Use the Cachify Plugin to Cache WordPress Pages in Memcached for Instant Loads

A fresh WordPress installation usually performs just fine. Then we install themes, plugins, widgets, and menus, and over time the site keeps growing. More content is published every day, more users leave comments, and before long the pages start to feel slower than they used to. At that point, it is time to start thinking seriously about WordPress performance optimization.

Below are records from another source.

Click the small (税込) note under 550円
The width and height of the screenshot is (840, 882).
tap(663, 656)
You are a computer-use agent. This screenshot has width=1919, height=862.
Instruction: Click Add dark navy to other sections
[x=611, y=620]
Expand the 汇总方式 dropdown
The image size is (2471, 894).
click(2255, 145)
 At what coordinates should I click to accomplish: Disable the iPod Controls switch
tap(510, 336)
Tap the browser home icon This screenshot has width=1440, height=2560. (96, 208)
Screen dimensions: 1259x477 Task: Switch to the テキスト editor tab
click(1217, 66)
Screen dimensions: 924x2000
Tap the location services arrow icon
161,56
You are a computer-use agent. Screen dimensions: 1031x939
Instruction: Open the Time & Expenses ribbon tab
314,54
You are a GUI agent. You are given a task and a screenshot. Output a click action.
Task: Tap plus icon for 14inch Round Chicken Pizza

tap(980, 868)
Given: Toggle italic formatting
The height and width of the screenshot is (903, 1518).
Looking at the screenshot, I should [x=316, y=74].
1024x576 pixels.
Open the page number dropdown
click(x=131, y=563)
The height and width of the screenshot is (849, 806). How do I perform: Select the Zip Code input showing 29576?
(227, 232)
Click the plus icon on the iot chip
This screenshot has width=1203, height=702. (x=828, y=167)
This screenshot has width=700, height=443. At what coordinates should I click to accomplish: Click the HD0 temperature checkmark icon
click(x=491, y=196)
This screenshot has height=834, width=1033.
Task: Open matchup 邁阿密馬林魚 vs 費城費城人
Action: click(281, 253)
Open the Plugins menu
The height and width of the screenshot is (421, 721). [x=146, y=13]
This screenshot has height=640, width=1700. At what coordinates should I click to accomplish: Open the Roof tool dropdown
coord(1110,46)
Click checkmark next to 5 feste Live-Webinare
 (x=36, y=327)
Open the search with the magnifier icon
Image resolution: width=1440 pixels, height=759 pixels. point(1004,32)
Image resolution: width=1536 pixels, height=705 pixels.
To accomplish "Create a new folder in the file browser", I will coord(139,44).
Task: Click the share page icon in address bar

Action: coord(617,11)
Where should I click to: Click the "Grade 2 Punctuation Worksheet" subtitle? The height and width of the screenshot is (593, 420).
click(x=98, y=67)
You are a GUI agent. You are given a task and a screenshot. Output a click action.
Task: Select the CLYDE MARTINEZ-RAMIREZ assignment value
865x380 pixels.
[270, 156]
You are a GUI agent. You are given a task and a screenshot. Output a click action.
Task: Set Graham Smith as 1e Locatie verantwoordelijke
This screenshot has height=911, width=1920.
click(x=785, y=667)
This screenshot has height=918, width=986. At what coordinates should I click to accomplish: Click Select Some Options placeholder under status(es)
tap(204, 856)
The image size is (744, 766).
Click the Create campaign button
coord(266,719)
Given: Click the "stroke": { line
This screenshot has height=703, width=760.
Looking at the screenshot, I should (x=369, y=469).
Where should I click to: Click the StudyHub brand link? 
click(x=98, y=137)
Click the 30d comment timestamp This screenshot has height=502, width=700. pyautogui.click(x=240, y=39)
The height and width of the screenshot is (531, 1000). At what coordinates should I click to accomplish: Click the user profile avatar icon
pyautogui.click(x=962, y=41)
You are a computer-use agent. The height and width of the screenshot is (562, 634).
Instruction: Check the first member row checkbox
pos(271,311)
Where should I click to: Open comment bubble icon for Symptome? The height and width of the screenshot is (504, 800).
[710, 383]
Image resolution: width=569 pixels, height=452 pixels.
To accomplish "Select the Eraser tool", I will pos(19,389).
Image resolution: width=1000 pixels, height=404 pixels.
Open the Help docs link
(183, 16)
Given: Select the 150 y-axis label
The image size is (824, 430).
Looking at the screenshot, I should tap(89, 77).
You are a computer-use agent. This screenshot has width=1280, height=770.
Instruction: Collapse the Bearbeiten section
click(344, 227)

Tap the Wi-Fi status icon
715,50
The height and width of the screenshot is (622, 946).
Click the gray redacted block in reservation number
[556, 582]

One obvious answer is to throw more hardware at the problem, but that is not always practical. A more interesting solution is to cache generated pages in memory. That is what the Cachify plugin is for. Cachify is a simple but effective WordPress caching plugin that can store static page output in the database, on disk, or in Memcached. When a user opens the same page again, the server can read the cached HTML directly from memory and send it immediately, which makes the page feel almost instant.

What Cachify does

Cachify improves page load time by saving posts, pages, and archive pages as static content. Depending on the environment, the static output can be stored in the WordPress database, on disk, in APC, or in Memcached. When the same page is requested again, WordPress can serve the cached version instead of querying the database and regenerating the full page.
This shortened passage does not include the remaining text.